Dudayev's Death Wouldn't End War

Whether Chechen rebel leader Dzhokhar Dudayev is dead or alive, the conflict in his southern Russian region is unlikely to end soon.


Political and military analysts, referring to disputed reports of the Chechen leader's killing, said the death of Russia's public enemy No. 1 would hold both benefits and dangers for President Boris Yeltsin as he seeks re-election and any boost to the peace process in Chechnya would not be felt quickly.


Yeltsin would be able to trumpet a major victory for himself and his army and hope that the backbone of rebel resistance had finally been broken.


But the Russian analysts said they expected a power struggle among the rebels, which would dim hopes of an immediate breakthrough in the peace process and any revenge attacks could undermine the gains Yeltsin hoped to make.


"I doubt there will be peace in Chechnya after Dudayev's death. At least he had a political idea, and a religious fanatic could take his place," Viktor Ilyukhin, head of parliament's security committee, said in a radio interview.


Even after Dudayev's reported death Sunday night or Monday morning, an assassination bid was launched on a senior pro-Russian official in Grozny on Tuesday. At least two people were killed in the attack.


"This war will go on with or without Dzhokhar Dudayev," said Sergei Markov, a political analyst at the Carnegie Endowment for International Peace.
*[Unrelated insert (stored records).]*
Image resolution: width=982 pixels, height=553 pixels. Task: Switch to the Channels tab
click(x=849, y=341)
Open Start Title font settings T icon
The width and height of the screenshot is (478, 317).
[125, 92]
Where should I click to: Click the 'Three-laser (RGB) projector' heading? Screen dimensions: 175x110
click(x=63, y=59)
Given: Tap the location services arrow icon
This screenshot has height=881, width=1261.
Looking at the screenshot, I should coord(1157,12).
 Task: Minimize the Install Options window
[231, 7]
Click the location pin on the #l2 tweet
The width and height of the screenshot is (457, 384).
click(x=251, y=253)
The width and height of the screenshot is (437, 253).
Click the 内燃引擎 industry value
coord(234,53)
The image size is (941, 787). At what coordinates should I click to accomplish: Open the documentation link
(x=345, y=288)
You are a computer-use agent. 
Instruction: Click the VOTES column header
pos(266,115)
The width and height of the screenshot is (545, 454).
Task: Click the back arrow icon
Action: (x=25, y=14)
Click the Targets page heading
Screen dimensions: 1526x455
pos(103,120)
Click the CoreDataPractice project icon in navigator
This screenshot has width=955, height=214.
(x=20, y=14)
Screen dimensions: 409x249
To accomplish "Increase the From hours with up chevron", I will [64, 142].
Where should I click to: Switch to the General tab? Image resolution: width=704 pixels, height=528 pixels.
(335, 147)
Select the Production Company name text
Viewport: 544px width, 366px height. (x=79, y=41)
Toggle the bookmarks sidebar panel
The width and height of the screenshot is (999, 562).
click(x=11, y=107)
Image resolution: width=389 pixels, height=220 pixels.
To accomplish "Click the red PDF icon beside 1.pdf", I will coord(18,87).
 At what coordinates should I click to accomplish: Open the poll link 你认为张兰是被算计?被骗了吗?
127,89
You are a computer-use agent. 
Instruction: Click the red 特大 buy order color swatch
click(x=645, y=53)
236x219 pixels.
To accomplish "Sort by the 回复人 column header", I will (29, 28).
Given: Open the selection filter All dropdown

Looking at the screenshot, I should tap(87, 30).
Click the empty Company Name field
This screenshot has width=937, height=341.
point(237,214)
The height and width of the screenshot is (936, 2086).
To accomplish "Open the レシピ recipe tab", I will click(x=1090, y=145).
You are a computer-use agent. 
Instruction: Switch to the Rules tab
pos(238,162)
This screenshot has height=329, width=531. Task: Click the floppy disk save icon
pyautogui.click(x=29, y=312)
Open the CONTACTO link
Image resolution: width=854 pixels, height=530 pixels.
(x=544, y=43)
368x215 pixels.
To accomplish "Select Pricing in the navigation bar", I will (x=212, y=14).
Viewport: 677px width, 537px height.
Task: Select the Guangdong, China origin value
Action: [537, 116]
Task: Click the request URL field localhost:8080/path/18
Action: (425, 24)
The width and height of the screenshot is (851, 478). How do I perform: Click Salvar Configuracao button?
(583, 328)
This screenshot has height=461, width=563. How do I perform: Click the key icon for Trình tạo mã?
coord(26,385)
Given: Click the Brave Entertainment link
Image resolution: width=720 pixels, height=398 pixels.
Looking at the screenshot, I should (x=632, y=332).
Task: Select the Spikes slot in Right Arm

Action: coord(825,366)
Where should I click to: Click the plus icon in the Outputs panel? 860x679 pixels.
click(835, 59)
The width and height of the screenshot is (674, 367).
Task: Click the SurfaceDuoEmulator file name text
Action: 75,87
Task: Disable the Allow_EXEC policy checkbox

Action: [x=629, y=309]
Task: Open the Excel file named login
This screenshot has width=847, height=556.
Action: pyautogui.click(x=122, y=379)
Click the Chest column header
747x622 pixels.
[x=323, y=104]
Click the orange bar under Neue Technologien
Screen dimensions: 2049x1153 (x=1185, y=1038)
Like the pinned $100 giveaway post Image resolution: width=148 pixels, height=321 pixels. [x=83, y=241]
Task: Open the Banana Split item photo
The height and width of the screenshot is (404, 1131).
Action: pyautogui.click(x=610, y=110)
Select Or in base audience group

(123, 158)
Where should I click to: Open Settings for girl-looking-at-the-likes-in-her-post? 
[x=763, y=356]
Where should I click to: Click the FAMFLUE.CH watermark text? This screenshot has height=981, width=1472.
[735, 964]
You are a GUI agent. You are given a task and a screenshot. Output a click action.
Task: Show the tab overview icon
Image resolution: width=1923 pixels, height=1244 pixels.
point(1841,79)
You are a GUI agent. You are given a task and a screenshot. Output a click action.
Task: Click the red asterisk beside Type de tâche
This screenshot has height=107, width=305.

"It would be a colossal victory. His death would split the rebels and could lead to people more inclined for compromise coming to the fore. This might reduce the level of fighting." But he said "terrorist actions" were unavoidable and would not be good for Yeltsin.


Andrei Kortunov, an independent analyst who heads the Russian Science Foundation, also said much would depend on how the rebels reacted to the inevitable confusion in their ranks, if Dudayev were really dead, and who replaced him.


"In one sense, it would be a big present for Yeltsin. None of the other rebel leaders has the charisma of Dudayev and those left could be more inclined for compromise," he said.


"Chechen resistance would be decapitated. But the war would go on because the resistance is like a headless chicken -- it just keeps going on and on. Some of the commanders are uncontrollable and would not want to stop fighting." One liberal Moscow politician said he believed Dudayev had been preparing to negotiate and saw only a bad outcome if he were confirmed dead.


"I am sure the death of Dzhokhar Dudayev is very dangerous for the development of the situation in Chechnya," Konstantin Borovoi, who visited Dudayev recently in hiding, said in a television interview.


"If nobody manages to concentrate power in their hands in Chechnya now -- and you understand there are field commanders, very independent people -- the structure of resistance may break down into many independent structures, forces and groups.


This, he said, could lead to a "Hezbollah-like" situation -- a reference to the guerrilla groups in the Middle East which have proved hard to control.


Pavel Felgengauer, a defense expert on the Segodnya newspaper, said much would depend on whether a moderate leader such as the rebels' chief commander Aslan Maskhadov or a radical such as Shamil Basayev, who led a bloody hostage-taking raid in the southern Russian town of Budyonnovsk last June, won power.


"If Dudayev is dead there will be a power struggle among the Chechen rebels. If Basayev wins he is likely to want to fight on and on. If Maskhadov wins, he seems more ready for compromise," Felgengauer said.


"No one knows who would win but in the immediate future it would mean disarray and that would dampen the prospects of any serious negotiations for some time."